Task prompt:
What you give back must match the data character for character.

(Stored data)
:::::
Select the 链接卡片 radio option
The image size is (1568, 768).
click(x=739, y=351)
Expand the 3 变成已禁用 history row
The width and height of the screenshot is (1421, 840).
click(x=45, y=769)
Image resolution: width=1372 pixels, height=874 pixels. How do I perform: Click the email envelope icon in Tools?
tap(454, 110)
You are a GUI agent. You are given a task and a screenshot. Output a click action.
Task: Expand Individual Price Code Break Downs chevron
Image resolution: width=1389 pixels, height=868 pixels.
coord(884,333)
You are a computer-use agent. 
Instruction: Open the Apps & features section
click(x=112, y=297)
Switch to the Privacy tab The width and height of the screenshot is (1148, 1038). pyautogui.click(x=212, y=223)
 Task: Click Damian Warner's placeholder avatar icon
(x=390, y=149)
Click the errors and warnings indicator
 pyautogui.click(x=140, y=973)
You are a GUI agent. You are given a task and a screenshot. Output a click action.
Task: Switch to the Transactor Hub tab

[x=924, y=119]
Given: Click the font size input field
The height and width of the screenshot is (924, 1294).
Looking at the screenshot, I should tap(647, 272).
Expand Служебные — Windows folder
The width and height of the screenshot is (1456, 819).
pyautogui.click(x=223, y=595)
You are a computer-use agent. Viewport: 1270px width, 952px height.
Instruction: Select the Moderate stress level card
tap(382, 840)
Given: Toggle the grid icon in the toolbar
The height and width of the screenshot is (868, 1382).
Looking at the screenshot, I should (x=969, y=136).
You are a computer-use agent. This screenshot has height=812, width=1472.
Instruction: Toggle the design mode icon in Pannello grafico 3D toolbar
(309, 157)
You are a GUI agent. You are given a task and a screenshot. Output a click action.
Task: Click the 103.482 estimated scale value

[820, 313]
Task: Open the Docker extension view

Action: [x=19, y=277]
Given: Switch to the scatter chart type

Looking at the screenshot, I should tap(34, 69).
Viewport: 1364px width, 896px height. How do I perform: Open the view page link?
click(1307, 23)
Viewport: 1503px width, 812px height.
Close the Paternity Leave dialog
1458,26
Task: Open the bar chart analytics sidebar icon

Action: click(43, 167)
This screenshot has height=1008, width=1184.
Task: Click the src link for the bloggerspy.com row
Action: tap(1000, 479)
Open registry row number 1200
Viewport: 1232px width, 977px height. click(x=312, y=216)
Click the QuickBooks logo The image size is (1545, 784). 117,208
:::::
Task result:
Select the 链接卡片 radio option
The image size is (1568, 768).
click(x=739, y=351)
Expand the 3 变成已禁用 history row
The width and height of the screenshot is (1421, 840).
click(x=45, y=769)
Image resolution: width=1372 pixels, height=874 pixels. How do I perform: Click the email envelope icon in Tools?
tap(454, 110)
You are a GUI agent. You are given a task and a screenshot. Output a click action.
Task: Expand Individual Price Code Break Downs chevron
Image resolution: width=1389 pixels, height=868 pixels.
coord(884,333)
You are a computer-use agent. 
Instruction: Open the Apps & features section
click(x=112, y=297)
Switch to the Privacy tab The width and height of the screenshot is (1148, 1038). pyautogui.click(x=212, y=223)
 Task: Click Damian Warner's placeholder avatar icon
(x=390, y=149)
Click the errors and warnings indicator
 pyautogui.click(x=140, y=973)
You are a GUI agent. You are given a task and a screenshot. Output a click action.
Task: Switch to the Transactor Hub tab

[x=924, y=119]
Given: Click the font size input field
The height and width of the screenshot is (924, 1294).
Looking at the screenshot, I should tap(647, 272).
Expand Служебные — Windows folder
The width and height of the screenshot is (1456, 819).
pyautogui.click(x=223, y=595)
You are a computer-use agent. Viewport: 1270px width, 952px height.
Instruction: Select the Moderate stress level card
tap(382, 840)
Given: Toggle the grid icon in the toolbar
The height and width of the screenshot is (868, 1382).
Looking at the screenshot, I should (x=969, y=136).
You are a computer-use agent. This screenshot has height=812, width=1472.
Instruction: Toggle the design mode icon in Pannello grafico 3D toolbar
(309, 157)
You are a GUI agent. You are given a task and a screenshot. Output a click action.
Task: Click the 103.482 estimated scale value

[820, 313]
Task: Open the Docker extension view

Action: [x=19, y=277]
Given: Switch to the scatter chart type

Looking at the screenshot, I should tap(34, 69).
Viewport: 1364px width, 896px height. How do I perform: Open the view page link?
click(1307, 23)
Viewport: 1503px width, 812px height.
Close the Paternity Leave dialog
1458,26
Task: Open the bar chart analytics sidebar icon

Action: click(43, 167)
This screenshot has height=1008, width=1184.
Task: Click the src link for the bloggerspy.com row
Action: tap(1000, 479)
Open registry row number 1200
Viewport: 1232px width, 977px height. click(x=312, y=216)
Click the QuickBooks logo The image size is (1545, 784). 117,208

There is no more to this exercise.